Comment 11 Sourceware Commits 2022-03-14 10:39:04 UTC
The master branch has been updated by Luis Machado <luisgpm@sourceware.org>:

https://sourceware.org/git/gitweb.cgi?p=binutils-gdb.git;h=bab22d0640914384d467e09c3e796585fd08e7c6

commit bab22d0640914384d467e09c3e796585fd08e7c6
Author: Luis Machado <luis.machado@arm.com>
Date:   Tue Jan 4 14:06:36 2022 -0300

    [aarch64/arm] Properly extract the return value returned in memory
    
    When running gdb.cp/non-trivial-retval.exp, the following shows up for
    both aarch64-linux and armhf-linux:
    
    Breakpoint 3, f1 (i1=23, i2=100) at src/gdb/testsuite/gdb.cp/non-trivial-retval.cc:35
    35        A a;
    (gdb) finish
    Run till exit from #0  f1 (i1=23, i2=100) at src/gdb/testsuite/gdb.cp/non-trivial-retval.cc:35
    main () at /src/gdb/testsuite/gdb.cp/non-trivial-retval.cc:163
    163       B b = f2 (i1, i2);
    Value returned is $6 = {a = -11952}
    (gdb)
    
    The return value should be {a = 123} instead. This happens because the
    backends don't extract the return value from the correct location. GDB should
    fetch a pointer to the memory location from X8 for aarch64 and r0 for armhf.
    
    With the patch, gdb.cp/non-trivial-retval.exp has full passes on
    aarch64-linux and armhf-linux on Ubuntu 20.04/18.04.
    
    The problem only shows up with the "finish" command. The "call" command
    works correctly and displays the correct return value.
    
    This is also related to PR gdb/28681
    (https://sourceware.org/bugzilla/show_bug.cgi?id=28681) and fixes FAIL's in
    gdb.ada/mi_var_array.exp.
    
    A new testcase is provided, and it exercises GDB's ability to "finish" a
    function that returns a large struct (> 16 bytes) and display the
    contents of this struct correctly.
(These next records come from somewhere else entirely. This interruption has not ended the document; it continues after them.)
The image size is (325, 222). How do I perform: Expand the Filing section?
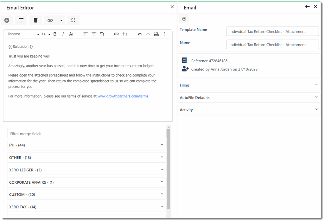pos(249,85)
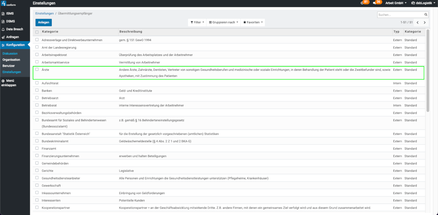Open the Arbeit GmbH company dropdown
Image resolution: width=438 pixels, height=215 pixels.
pyautogui.click(x=396, y=3)
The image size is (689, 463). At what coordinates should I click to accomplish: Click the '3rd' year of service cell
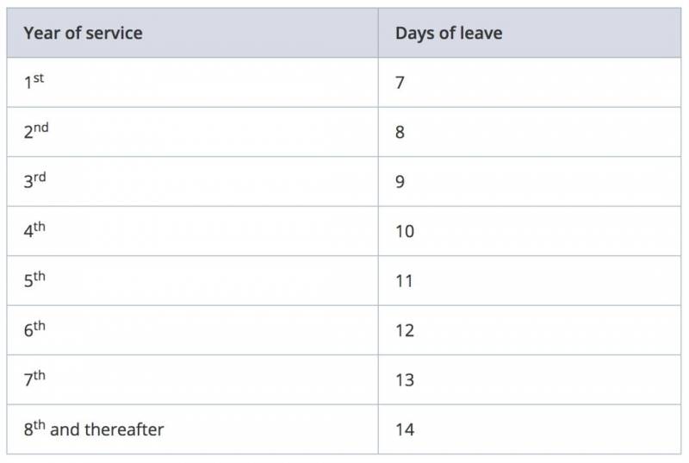(34, 181)
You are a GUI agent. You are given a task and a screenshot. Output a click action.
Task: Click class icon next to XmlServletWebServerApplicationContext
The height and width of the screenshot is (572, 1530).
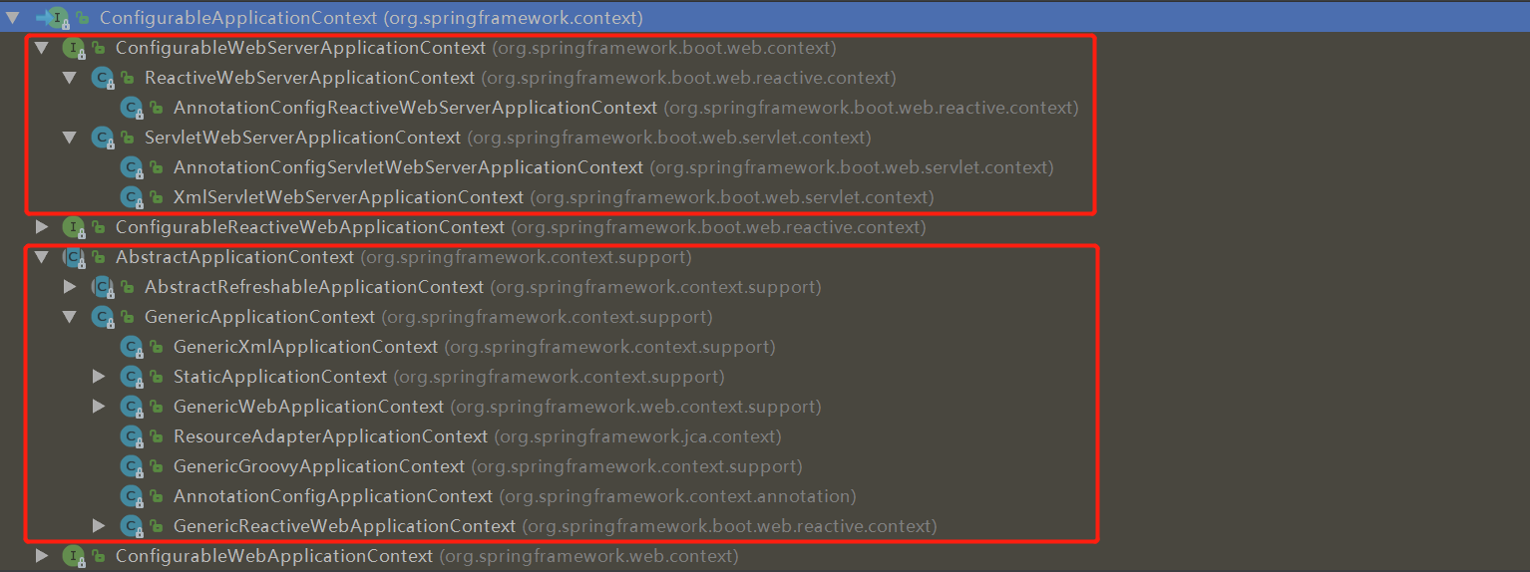point(131,197)
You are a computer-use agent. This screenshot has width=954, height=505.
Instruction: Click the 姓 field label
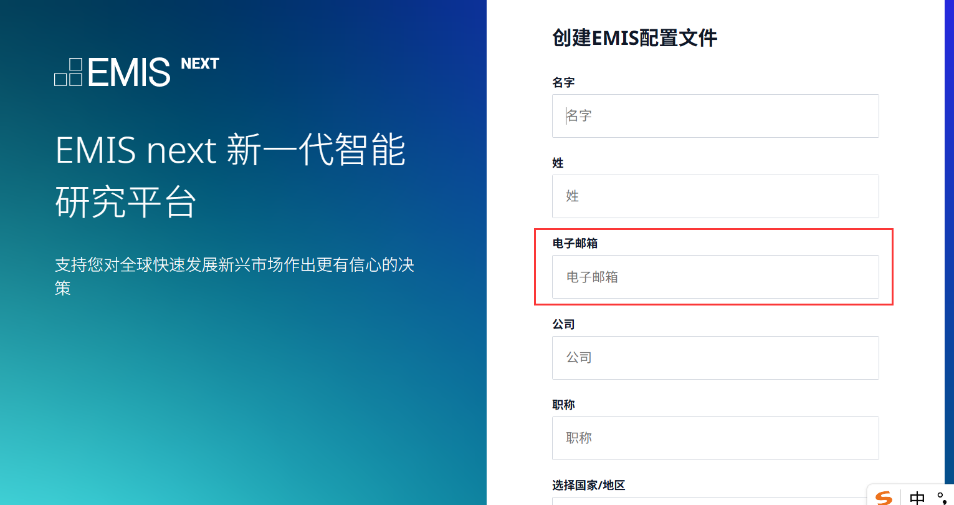[x=558, y=163]
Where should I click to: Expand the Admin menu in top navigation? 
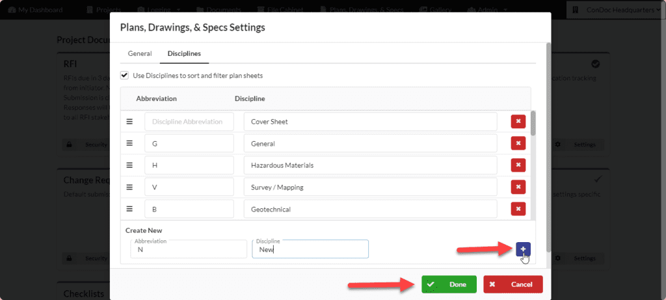point(487,9)
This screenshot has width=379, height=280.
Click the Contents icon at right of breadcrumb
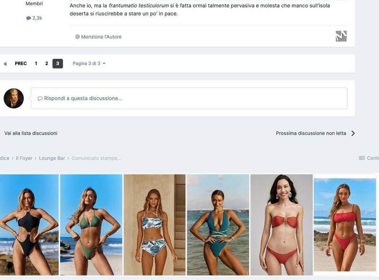362,158
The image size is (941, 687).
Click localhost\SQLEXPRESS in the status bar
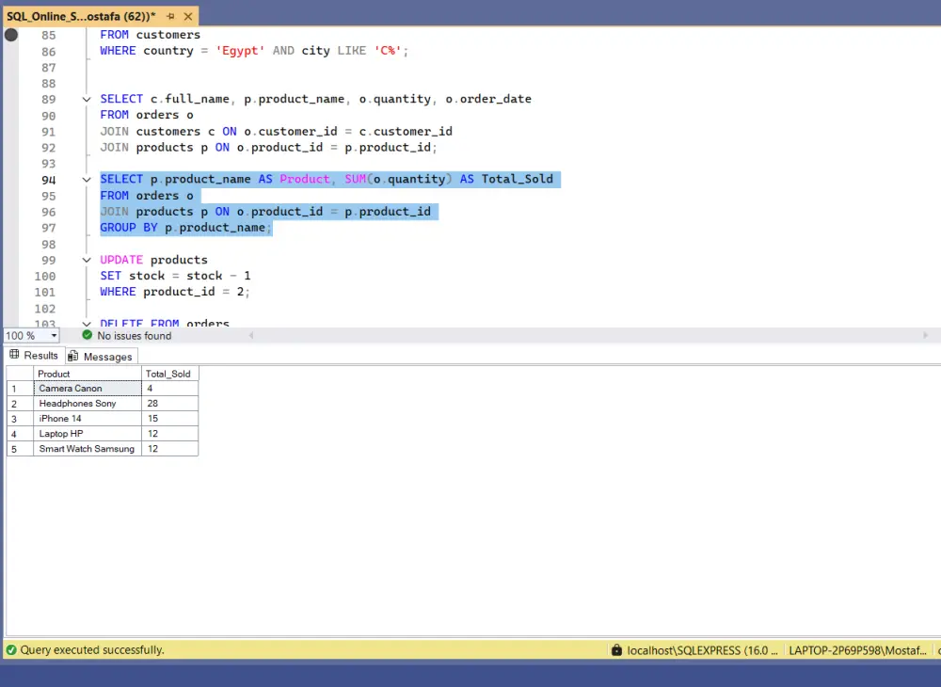(701, 650)
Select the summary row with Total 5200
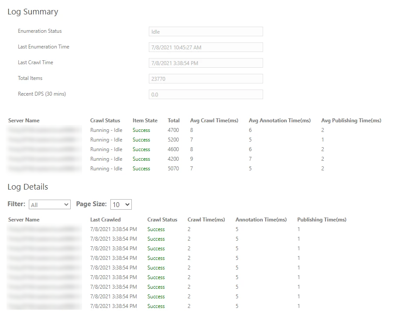Screen dimensions: 418x311 [x=173, y=140]
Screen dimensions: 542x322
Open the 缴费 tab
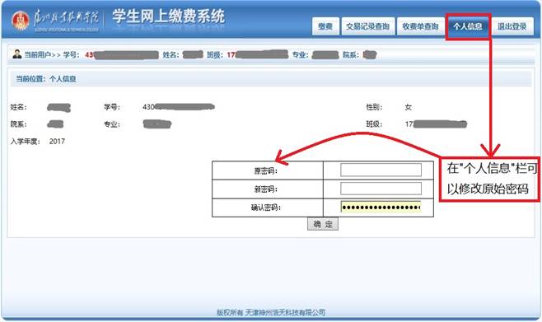click(x=325, y=26)
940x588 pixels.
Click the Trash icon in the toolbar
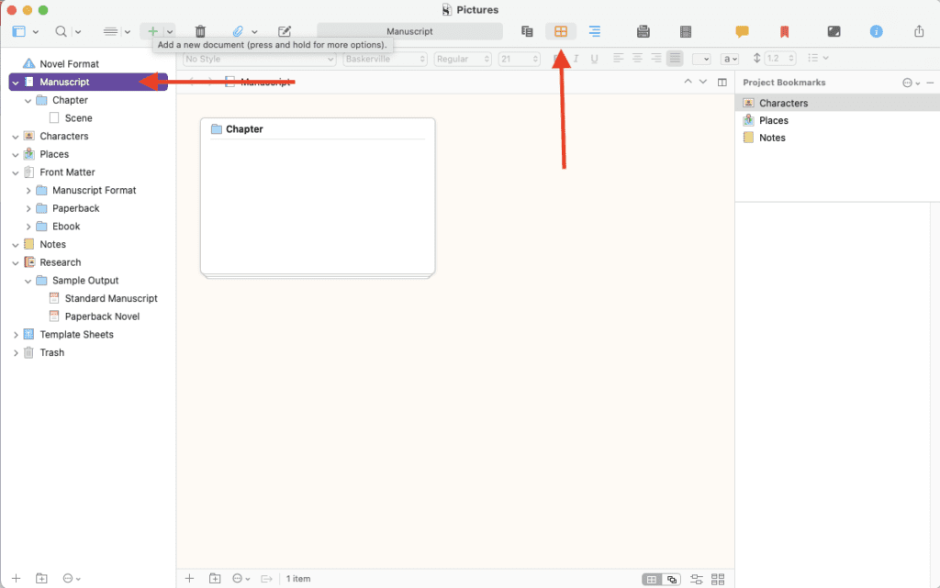200,31
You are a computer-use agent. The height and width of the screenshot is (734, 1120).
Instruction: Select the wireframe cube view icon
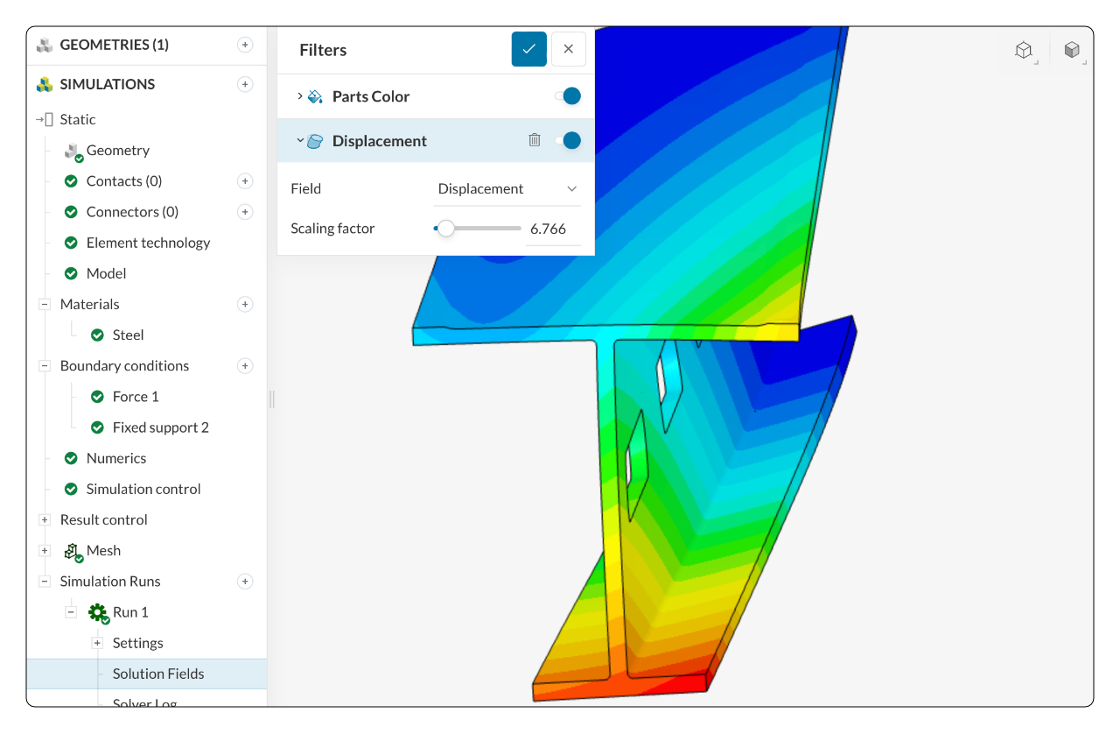coord(1024,50)
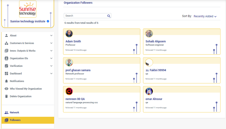Click the Delete Organization trash icon
226x129 pixels.
(7, 96)
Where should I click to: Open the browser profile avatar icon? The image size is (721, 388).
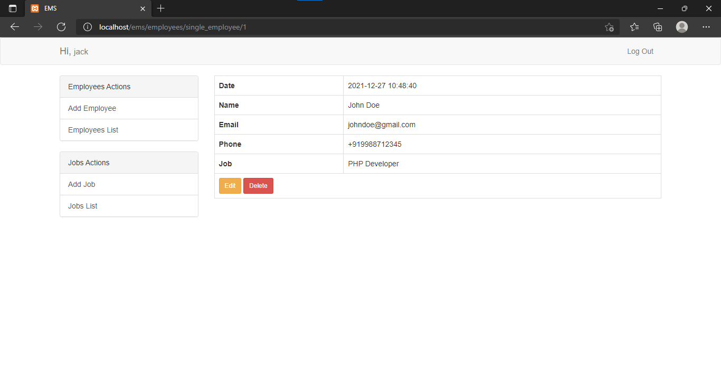(x=681, y=27)
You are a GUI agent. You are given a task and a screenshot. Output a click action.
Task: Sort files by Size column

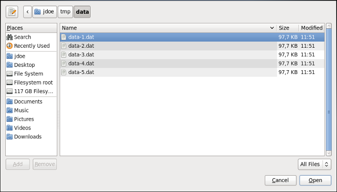[x=287, y=28]
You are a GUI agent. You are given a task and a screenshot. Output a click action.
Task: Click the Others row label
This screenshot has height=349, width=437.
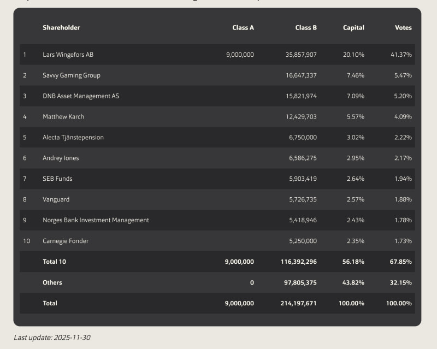52,283
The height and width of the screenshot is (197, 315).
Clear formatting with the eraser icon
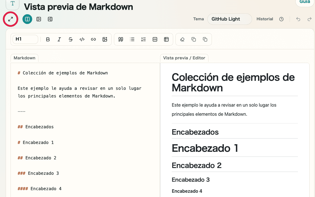click(183, 39)
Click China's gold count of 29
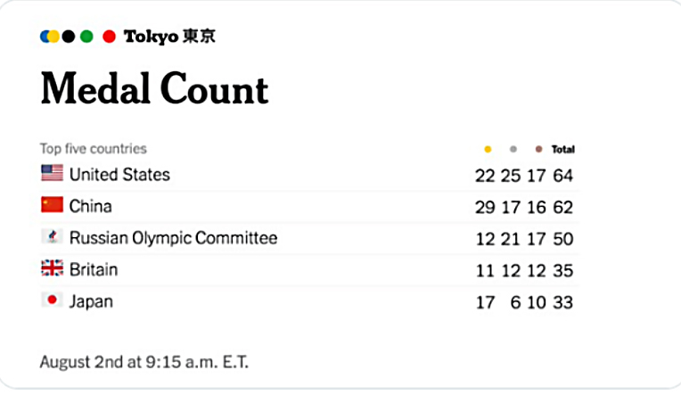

This has always been incorrect for
    these backends, but no testcase exercised this particular scenario.
Comment 12 Sourceware Commits 2022-11-14 21:23:46 UTC
The master branch has been updated by Carl Love <carll@sourceware.org>:

https://sourceware.org/git/gitweb.cgi?p=binutils-gdb.git;h=24b27e5e9b6bf5a37fb39dfca151722bb801cbaa

commit 24b27e5e9b6bf5a37fb39dfca151722bb801cbaa
Author: Carl Love <cel@us.ibm.com>
Date:   Mon Nov 14 16:22:11 2022 -0500

    PowerPC, function ppc64_sysv_abi_return_value add missing return value convention
    
    This patch address five testcase failures in gdb.cp/non-trivial-retval.exp.
    The following commit resulted in the five testcases failures on PowerPC.
    The value returned by the function is being reported incorrectly.
    
      commit b1718fcdd1d2a5c514f8ee504ba07fb3f42b8608
      Author: Andrew Burgess <aburgess@redhat.com>
      Date:   Mon Dec 13 16:56:16 2021 +0000
    
          gdb: on x86-64 non-trivial C++ objects are returned in memory
    
          Fixes PR gdb/28681.  It was observed that after using the `finish`
          command an incorrect value was displayed in some cases.  Specifically,
          this behaviour was observed on an x86-64 target.
    
    The function:
    
      enum return_value_convention
      ppc64_sysv_abi_return_value (struct gdbarch *gdbarch, struct value *function,
                                   struct type *valtype, struct regcache *regcache,
                                   gdb_byte *readbuf, const gdb_byte *writebuf)
    
    should return RETURN_VALUE_STRUCT_CONVENTION if the valtype->code() is
    TYPE_CODE_STRUCT and if the language_pass_by_reference is not
    trivially_copyable.
    
    This patch adds the needed code to return the value
    RETURN_VALUE_STRUCT_CONVENTION in this case.
    
    With this patch, the five test cases still fail but with the message "Value
    returned has type: A. Cannot determine contents".  The PowerPC ABI stores
    the address of the buffer containing the function return value in register
    r3 on entry to the function.  However, the PowerPC ABI does not guarentee
    that r3 will not be modified in the function.  So when the function returns,
    the return buffer address cannot be reliably obtained from register r3.
    Thus the message "Cannot determine contents" is appropriate in this case.